Some things are far more important than Brexit and today was one of them.
 
This has been a very active thread, which has suitably chronicled the events of the day, but I'm somewhat troubled as to why very few posters appear willing to unequivocally characterise our Prime Minister as a ****.
I am happy to so do. Boris Johnson is, unequivocally, a complete ****.
 
Oh dear - 2 talking heads on Sky news paper review defending Johnson when the first headline ( the FT ) calls for him to go - Brendan O'Neill of Spiked ( an avowed supporter of free speech and the law ) claiming that the courts now run the country because they are in the pocket of the wealthy elite who are all remainers. Has he canvassed them all?
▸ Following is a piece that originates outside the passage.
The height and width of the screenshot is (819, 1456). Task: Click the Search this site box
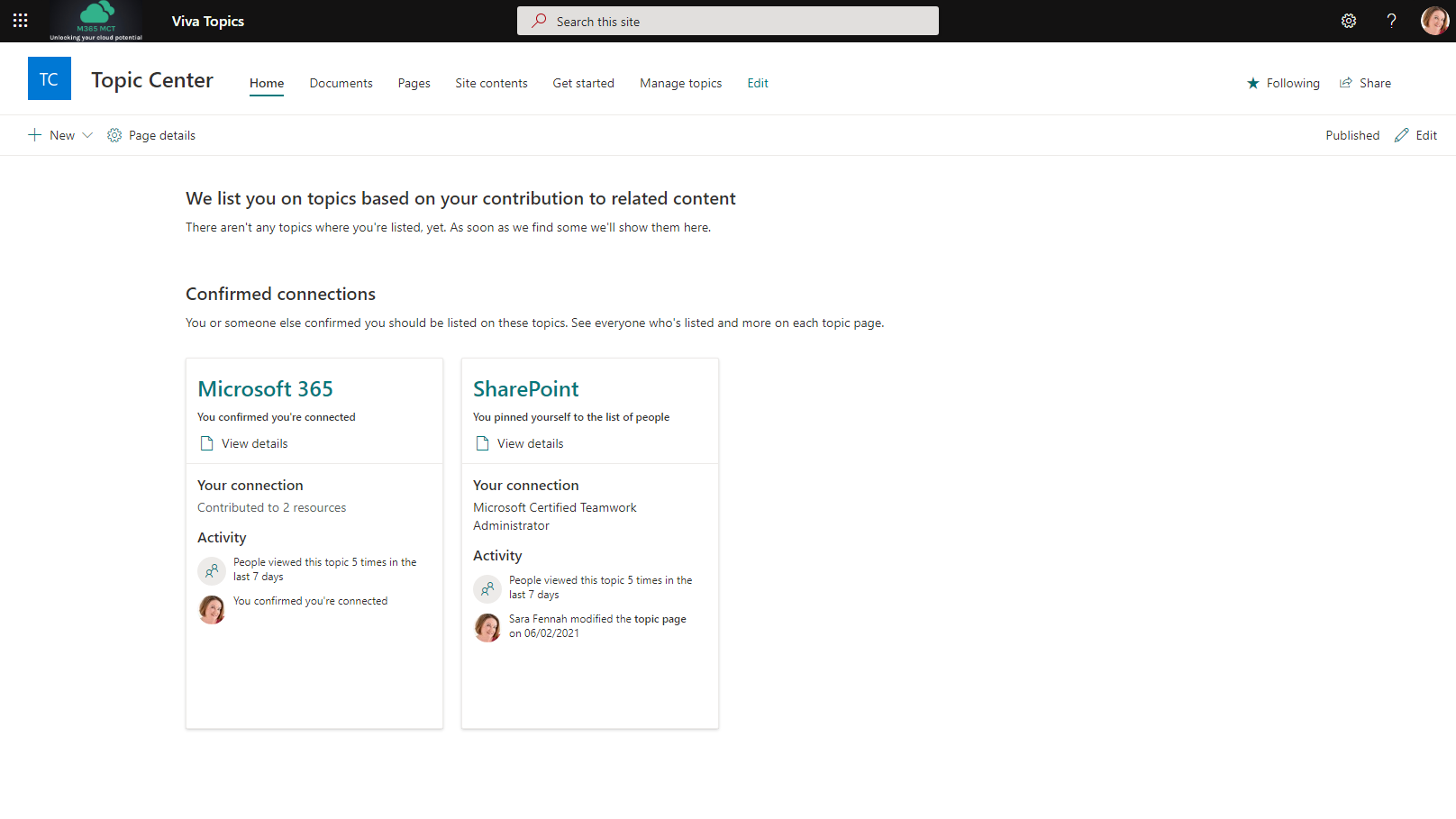[727, 21]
Aren't Johnson, JRM and others wealthy and elite?

When asked won't he face calls from opposition leaders to resign the answer is "he doesn't have to do what the opposition say" ....................likewise the opposition don't have to grant him a GE. Let him stew and look more and more absurd.
 
The pivotal issue is that Parliament handed over their supervision of the executive to the courts by failing to allow a GE.

They failed to fall for Boris’s trap of forcing through a no deal during an election campaign, by not allowing parliament to act.

The minute that deadline of Oct 31st is over, it’ll be full steam ahead to get those rotten fascist cunts out of Downing St.